Tu prends ton téléphone pour appeler ton frère. Dans ta famille, c’est Mathieu qui t’a toujours le mieux compris. Il faisait toujours attention à toi quand vous étiez petits et vous êtes toujours proches aujourd’hui, même si vous ne vous voyez pas souvent. Tu appelles sur son portable, et il décroche au bout de deux sonneries.
« Hey frérot, content que tu appelles ! Comment ça va ? », te demande-t-il d’une voie enjouée.
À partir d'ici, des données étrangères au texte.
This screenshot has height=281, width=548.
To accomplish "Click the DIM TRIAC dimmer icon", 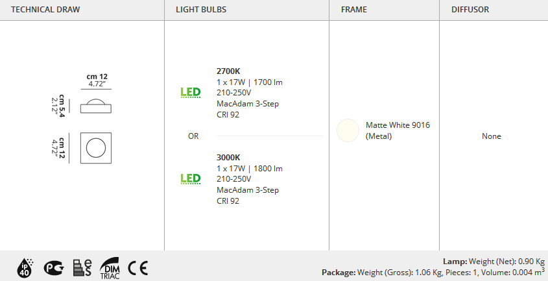I will [110, 268].
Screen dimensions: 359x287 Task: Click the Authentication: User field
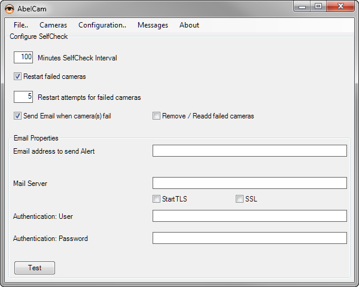250,216
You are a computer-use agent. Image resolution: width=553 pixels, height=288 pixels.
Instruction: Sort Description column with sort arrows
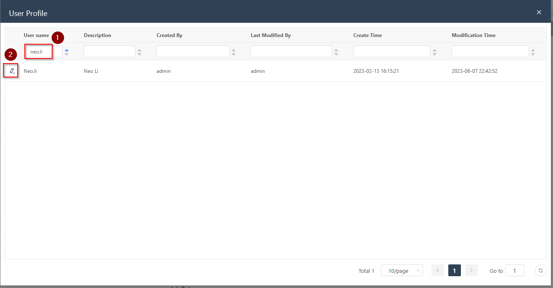click(139, 52)
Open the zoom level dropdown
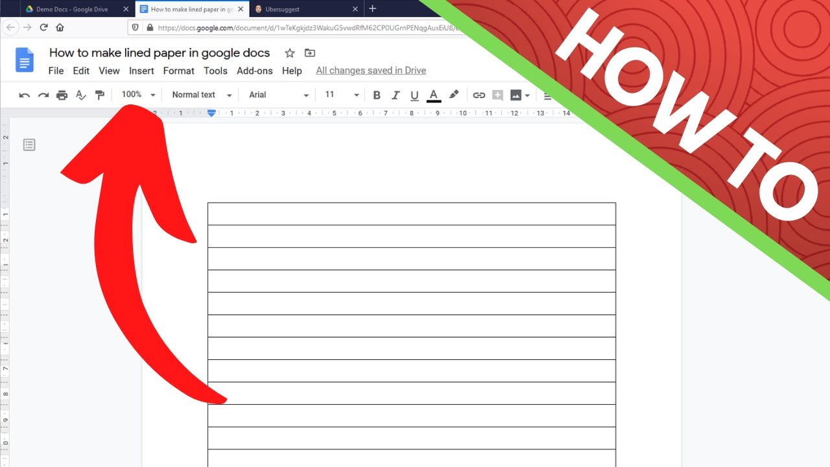Screen dimensions: 830x467 [137, 95]
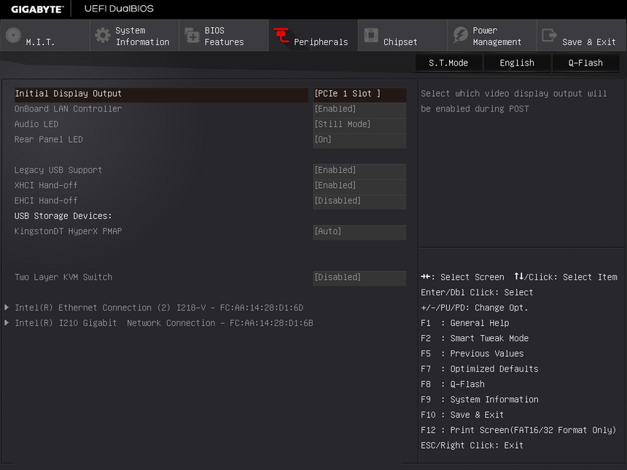Image resolution: width=627 pixels, height=470 pixels.
Task: Click the Chipset processor icon
Action: pyautogui.click(x=371, y=36)
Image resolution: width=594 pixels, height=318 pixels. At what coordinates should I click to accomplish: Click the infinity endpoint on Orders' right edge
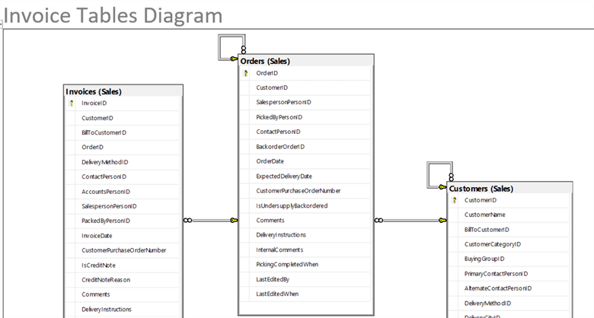pyautogui.click(x=378, y=221)
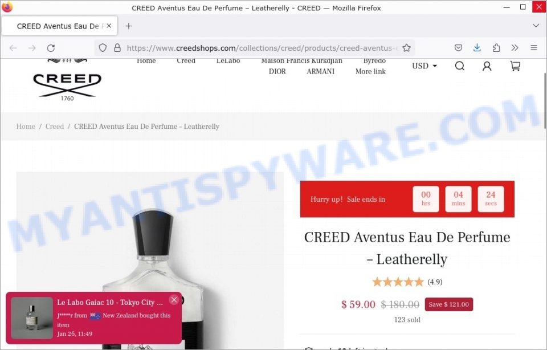Open the site search magnifier icon
This screenshot has width=547, height=350.
(x=460, y=66)
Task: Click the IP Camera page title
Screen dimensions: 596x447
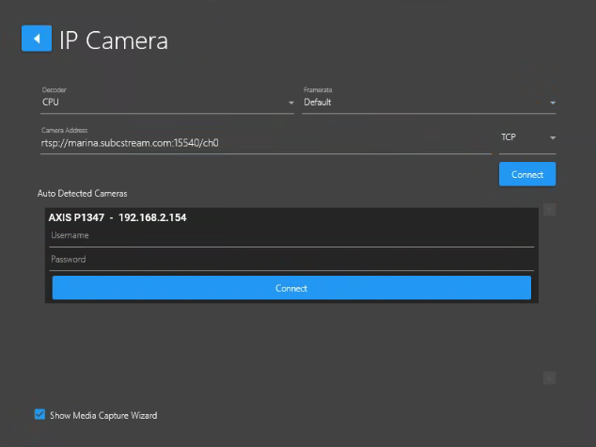Action: (114, 40)
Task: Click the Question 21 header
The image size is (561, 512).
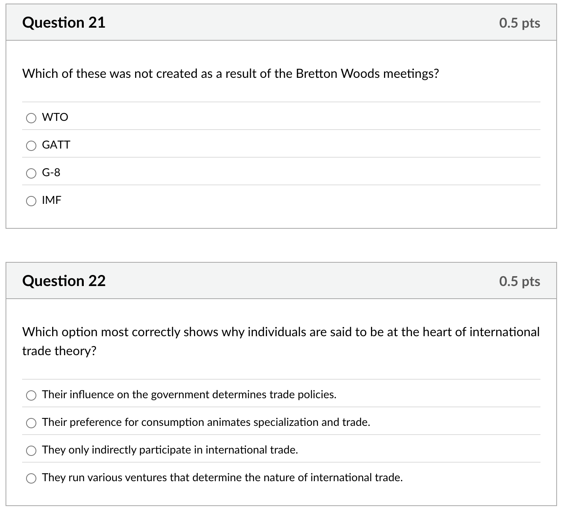Action: point(64,23)
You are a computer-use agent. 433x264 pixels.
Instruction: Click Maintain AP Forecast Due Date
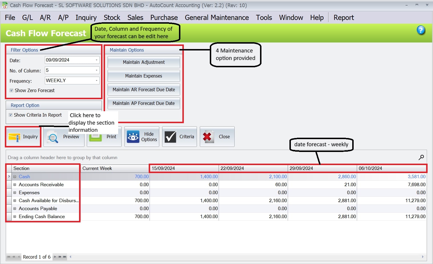(x=144, y=103)
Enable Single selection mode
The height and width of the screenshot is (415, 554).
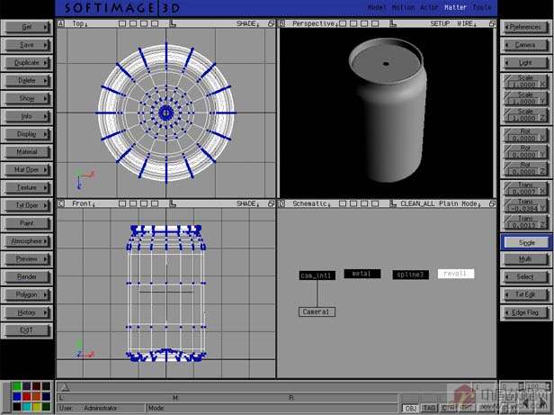[x=525, y=242]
Tu lui parles de ta situation. À ta grande surprise, Mathieu te dit avoir remarqué ton comportement depuis un moment, mais il ne savait pas comment aborder le sujet. Il préférait te laisser suffisamment d’espace pour que tu puisses trouver tes propres réponses, sans te mettre une pression supplémentaire comme le font vos parents. Vous restez un long moment au téléphone. Mathieu sait t’écouter et détendre l’atmosphère avec une petite blague, sans te donner l’impression de se moquer de toi ou de ne pas te prendre au sérieux.
« Il faut que je t’avoue un truc. Je vois une psychiatre depuis quelques semaines…
– C’est une bonne chose, frérot. Tu as raison de demander de l’aide. On est là pour toi bien sûr, mais je pense qu’un médecin saura mieux t’accompagner. Est-ce que ça te fait du bien ?
– C’est dur à dire… C’est encore assez nouveau. En tout cas, je ne vais pas plus mal.
– Et tu t’ouvres comme jamais. Je suis fier de toi. »
Mathieu te rassure en te disant que tu peux l’appeler quand tu as besoin d’évacuer le trop-plein. Après avoir raccroché, tu te rends compte que cette conversation t’a fait beaucoup de bien. Tu te sens un peu moins seul de savoir que tu as en Mathieu un allié pour lutter contre la maladie.